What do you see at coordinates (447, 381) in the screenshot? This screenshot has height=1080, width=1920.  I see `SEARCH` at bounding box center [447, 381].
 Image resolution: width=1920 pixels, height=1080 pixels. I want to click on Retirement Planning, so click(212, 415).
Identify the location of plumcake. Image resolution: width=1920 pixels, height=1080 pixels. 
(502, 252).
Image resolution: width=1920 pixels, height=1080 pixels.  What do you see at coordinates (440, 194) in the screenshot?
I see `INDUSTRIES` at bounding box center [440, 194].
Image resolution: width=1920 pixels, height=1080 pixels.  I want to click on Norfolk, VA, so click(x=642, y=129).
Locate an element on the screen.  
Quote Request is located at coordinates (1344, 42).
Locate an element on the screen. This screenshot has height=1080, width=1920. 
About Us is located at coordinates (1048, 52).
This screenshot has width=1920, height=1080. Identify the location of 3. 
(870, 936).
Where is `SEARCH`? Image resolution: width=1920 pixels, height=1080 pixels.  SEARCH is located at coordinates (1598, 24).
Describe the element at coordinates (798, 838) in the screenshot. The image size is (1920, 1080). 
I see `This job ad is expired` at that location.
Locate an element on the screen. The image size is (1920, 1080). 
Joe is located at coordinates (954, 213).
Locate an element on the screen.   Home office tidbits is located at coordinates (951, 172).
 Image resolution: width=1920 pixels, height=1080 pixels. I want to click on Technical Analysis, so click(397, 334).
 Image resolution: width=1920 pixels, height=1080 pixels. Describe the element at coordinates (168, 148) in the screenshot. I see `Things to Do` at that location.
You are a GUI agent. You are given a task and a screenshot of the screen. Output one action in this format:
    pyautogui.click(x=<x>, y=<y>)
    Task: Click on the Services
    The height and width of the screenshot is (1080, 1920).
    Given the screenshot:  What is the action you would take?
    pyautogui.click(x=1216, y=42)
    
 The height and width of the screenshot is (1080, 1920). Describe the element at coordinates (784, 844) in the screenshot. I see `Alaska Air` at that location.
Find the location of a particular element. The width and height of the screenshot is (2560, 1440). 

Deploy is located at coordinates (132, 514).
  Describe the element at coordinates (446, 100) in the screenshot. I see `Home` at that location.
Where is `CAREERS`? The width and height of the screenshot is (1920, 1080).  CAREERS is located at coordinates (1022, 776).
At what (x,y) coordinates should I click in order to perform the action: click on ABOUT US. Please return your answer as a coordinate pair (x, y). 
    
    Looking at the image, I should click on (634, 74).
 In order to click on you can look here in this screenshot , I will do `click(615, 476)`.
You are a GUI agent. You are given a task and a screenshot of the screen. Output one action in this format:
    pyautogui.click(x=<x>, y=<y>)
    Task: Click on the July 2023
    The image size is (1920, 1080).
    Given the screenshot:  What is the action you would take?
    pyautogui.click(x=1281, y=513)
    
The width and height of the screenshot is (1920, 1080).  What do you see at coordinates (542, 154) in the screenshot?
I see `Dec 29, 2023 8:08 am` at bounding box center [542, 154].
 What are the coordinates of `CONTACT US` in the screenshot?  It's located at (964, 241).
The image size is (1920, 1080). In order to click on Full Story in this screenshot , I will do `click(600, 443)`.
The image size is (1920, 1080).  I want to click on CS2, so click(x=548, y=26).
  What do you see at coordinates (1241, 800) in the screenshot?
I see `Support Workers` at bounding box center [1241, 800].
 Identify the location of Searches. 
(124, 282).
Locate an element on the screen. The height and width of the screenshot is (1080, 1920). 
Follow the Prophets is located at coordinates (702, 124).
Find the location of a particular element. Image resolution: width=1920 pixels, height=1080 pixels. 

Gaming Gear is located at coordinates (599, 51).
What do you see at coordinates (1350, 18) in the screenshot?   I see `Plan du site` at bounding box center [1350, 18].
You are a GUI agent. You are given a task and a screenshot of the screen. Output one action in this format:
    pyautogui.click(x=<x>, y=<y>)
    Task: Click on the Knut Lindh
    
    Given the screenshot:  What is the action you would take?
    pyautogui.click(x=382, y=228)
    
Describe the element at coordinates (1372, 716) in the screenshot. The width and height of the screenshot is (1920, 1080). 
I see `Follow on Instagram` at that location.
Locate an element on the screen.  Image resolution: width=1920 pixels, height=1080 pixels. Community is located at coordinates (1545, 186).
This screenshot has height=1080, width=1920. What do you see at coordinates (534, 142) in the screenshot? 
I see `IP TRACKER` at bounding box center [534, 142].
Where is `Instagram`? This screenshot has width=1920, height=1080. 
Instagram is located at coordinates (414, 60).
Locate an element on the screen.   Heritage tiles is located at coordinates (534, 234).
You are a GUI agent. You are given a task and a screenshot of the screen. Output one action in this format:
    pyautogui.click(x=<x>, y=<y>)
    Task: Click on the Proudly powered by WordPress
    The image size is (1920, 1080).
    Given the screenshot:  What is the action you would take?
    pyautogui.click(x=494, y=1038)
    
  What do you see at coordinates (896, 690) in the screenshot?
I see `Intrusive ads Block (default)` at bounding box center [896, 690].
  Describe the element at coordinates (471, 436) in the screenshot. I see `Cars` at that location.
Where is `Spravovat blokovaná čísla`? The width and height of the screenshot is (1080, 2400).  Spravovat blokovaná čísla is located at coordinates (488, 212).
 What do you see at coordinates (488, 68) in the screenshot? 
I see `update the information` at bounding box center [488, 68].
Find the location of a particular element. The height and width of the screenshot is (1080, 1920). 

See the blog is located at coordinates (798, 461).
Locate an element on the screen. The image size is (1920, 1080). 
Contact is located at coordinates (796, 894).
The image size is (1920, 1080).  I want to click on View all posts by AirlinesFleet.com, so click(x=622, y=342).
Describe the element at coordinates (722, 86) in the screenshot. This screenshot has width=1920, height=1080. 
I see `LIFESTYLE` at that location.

★ ★ ★ ★

» **EXERCISE GOAL**
Convert the lines above into a numbered list, leaving out any blank lines.

» **RESPONSE**
1. What do you see at coordinates (447, 381) in the screenshot? This screenshot has height=1080, width=1920.  I see `SEARCH` at bounding box center [447, 381].
2.  Image resolution: width=1920 pixels, height=1080 pixels. I want to click on Retirement Planning, so click(212, 415).
3. Identify the location of plumcake. Image resolution: width=1920 pixels, height=1080 pixels. 
4. (502, 252).
5. Image resolution: width=1920 pixels, height=1080 pixels.  What do you see at coordinates (440, 194) in the screenshot?
6. I see `INDUSTRIES` at bounding box center [440, 194].
7. Image resolution: width=1920 pixels, height=1080 pixels.  I want to click on Norfolk, VA, so click(x=642, y=129).
8. Locate an element on the screen.  
9. Quote Request is located at coordinates (1344, 42).
10. Locate an element on the screen. This screenshot has height=1080, width=1920. 
11. About Us is located at coordinates (1048, 52).
12. This screenshot has width=1920, height=1080. Identify the location of 3. 
13. (870, 936).
14. Where is `SEARCH`? Image resolution: width=1920 pixels, height=1080 pixels.  SEARCH is located at coordinates (1598, 24).
15. Describe the element at coordinates (798, 838) in the screenshot. The image size is (1920, 1080). 
16. I see `This job ad is expired` at that location.
17. Locate an element on the screen. The image size is (1920, 1080). 
18. Joe is located at coordinates (954, 213).
19. Locate an element on the screen.   Home office tidbits is located at coordinates (951, 172).
20.  Image resolution: width=1920 pixels, height=1080 pixels. I want to click on Technical Analysis, so click(397, 334).
21.  Image resolution: width=1920 pixels, height=1080 pixels. Describe the element at coordinates (168, 148) in the screenshot. I see `Things to Do` at that location.
22. You are a GUI agent. You are given a task and a screenshot of the screen. Output one action in this format:
23.     pyautogui.click(x=<x>, y=<y>)
24.     Task: Click on the Services
25.     The height and width of the screenshot is (1080, 1920).
26.     Given the screenshot:  What is the action you would take?
27.     pyautogui.click(x=1216, y=42)
28.  The height and width of the screenshot is (1080, 1920). Describe the element at coordinates (784, 844) in the screenshot. I see `Alaska Air` at that location.
29. Find the location of a particular element. The width and height of the screenshot is (2560, 1440). 
30. Deploy is located at coordinates (132, 514).
31.   Describe the element at coordinates (446, 100) in the screenshot. I see `Home` at that location.
32. Where is `CAREERS`? The width and height of the screenshot is (1920, 1080).  CAREERS is located at coordinates (1022, 776).
33. At what (x,y) coordinates should I click in order to perform the action: click on ABOUT US. Please return your answer as a coordinate pair (x, y). 
34.     Looking at the image, I should click on (634, 74).
35.  In order to click on you can look here in this screenshot , I will do `click(615, 476)`.
36. You are a GUI agent. You are given a task and a screenshot of the screen. Output one action in this format:
37.     pyautogui.click(x=<x>, y=<y>)
38.     Task: Click on the July 2023
39.     The image size is (1920, 1080).
40.     Given the screenshot:  What is the action you would take?
41.     pyautogui.click(x=1281, y=513)
42. The width and height of the screenshot is (1920, 1080).  What do you see at coordinates (542, 154) in the screenshot?
43. I see `Dec 29, 2023 8:08 am` at bounding box center [542, 154].
44.  What are the coordinates of `CONTACT US` in the screenshot?  It's located at (964, 241).
45. The image size is (1920, 1080). In order to click on Full Story in this screenshot , I will do `click(600, 443)`.
46. The image size is (1920, 1080).  I want to click on CS2, so click(x=548, y=26).
47.   What do you see at coordinates (1241, 800) in the screenshot?
48. I see `Support Workers` at bounding box center [1241, 800].
49.  Identify the location of Searches. 
50. (124, 282).
51. Locate an element on the screen. The height and width of the screenshot is (1080, 1920). 
52. Follow the Prophets is located at coordinates (702, 124).
53. Find the location of a particular element. Image resolution: width=1920 pixels, height=1080 pixels. 
54. Gaming Gear is located at coordinates (599, 51).
55. What do you see at coordinates (1350, 18) in the screenshot?   I see `Plan du site` at bounding box center [1350, 18].
56. You are a GUI agent. You are given a task and a screenshot of the screen. Output one action in this format:
57.     pyautogui.click(x=<x>, y=<y>)
58.     Task: Click on the Knut Lindh
59.     Given the screenshot:  What is the action you would take?
60.     pyautogui.click(x=382, y=228)
61. Describe the element at coordinates (1372, 716) in the screenshot. The width and height of the screenshot is (1920, 1080). 
62. I see `Follow on Instagram` at that location.
63. Locate an element on the screen.  Image resolution: width=1920 pixels, height=1080 pixels. Community is located at coordinates (1545, 186).
64. This screenshot has height=1080, width=1920. What do you see at coordinates (534, 142) in the screenshot? 
65. I see `IP TRACKER` at bounding box center [534, 142].
66. Where is `Instagram`? This screenshot has width=1920, height=1080. 
67. Instagram is located at coordinates (414, 60).
68. Locate an element on the screen.   Heritage tiles is located at coordinates (534, 234).
69. You are a GUI agent. You are given a task and a screenshot of the screen. Output one action in this format:
70.     pyautogui.click(x=<x>, y=<y>)
71.     Task: Click on the Proudly powered by WordPress
72.     The image size is (1920, 1080).
73.     Given the screenshot:  What is the action you would take?
74.     pyautogui.click(x=494, y=1038)
75.   What do you see at coordinates (896, 690) in the screenshot?
76. I see `Intrusive ads Block (default)` at bounding box center [896, 690].
77.   Describe the element at coordinates (471, 436) in the screenshot. I see `Cars` at that location.
78. Where is `Spravovat blokovaná čísla`? The width and height of the screenshot is (1080, 2400).  Spravovat blokovaná čísla is located at coordinates (488, 212).
79.  What do you see at coordinates (488, 68) in the screenshot? 
80. I see `update the information` at bounding box center [488, 68].
81. Find the location of a particular element. The height and width of the screenshot is (1080, 1920). 
82. See the blog is located at coordinates (798, 461).
83. Locate an element on the screen. The image size is (1920, 1080). 
84. Contact is located at coordinates (796, 894).
85. The image size is (1920, 1080).  I want to click on View all posts by AirlinesFleet.com, so click(x=622, y=342).
86. Describe the element at coordinates (722, 86) in the screenshot. This screenshot has width=1920, height=1080. 
87. I see `LIFESTYLE` at that location.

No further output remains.